Task statement:
For this exercise, return the line containing "1111x511 pixels. Task: Click" and every line after it through the end of the records below, without alteration.

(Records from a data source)
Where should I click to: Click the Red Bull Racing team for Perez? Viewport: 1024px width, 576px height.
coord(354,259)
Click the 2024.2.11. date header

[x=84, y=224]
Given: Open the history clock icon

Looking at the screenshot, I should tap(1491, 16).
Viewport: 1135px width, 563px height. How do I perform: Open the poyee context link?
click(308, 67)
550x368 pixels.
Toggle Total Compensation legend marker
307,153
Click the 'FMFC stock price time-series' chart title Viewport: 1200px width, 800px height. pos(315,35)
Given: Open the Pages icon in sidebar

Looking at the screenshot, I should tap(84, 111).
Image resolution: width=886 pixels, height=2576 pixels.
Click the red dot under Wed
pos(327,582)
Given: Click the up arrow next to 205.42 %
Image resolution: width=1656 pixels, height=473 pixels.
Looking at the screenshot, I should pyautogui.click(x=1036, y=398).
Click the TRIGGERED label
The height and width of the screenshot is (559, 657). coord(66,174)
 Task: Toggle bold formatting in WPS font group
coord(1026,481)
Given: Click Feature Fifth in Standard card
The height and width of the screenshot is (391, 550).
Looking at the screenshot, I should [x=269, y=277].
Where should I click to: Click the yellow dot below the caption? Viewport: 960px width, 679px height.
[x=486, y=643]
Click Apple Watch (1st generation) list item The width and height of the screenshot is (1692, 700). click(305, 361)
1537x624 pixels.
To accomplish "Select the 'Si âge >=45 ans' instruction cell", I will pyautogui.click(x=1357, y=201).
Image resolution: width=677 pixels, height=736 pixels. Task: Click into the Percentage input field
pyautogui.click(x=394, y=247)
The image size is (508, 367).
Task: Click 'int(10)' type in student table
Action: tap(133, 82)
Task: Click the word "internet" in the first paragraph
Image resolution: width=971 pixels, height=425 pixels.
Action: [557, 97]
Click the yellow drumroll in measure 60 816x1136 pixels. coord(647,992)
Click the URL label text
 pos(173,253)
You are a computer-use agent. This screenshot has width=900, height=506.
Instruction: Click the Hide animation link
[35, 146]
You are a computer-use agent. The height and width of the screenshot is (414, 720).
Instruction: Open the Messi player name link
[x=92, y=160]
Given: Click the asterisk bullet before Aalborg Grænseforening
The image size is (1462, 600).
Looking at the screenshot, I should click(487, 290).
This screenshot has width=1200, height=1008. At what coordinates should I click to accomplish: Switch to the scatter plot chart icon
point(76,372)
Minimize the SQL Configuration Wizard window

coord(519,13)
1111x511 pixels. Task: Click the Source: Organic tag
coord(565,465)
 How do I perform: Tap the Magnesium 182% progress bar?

Worked solution:
1111x511 pixels. Task: Click the Source: Organic tag
coord(565,465)
 How do I perform: Tap the Magnesium 182% progress bar?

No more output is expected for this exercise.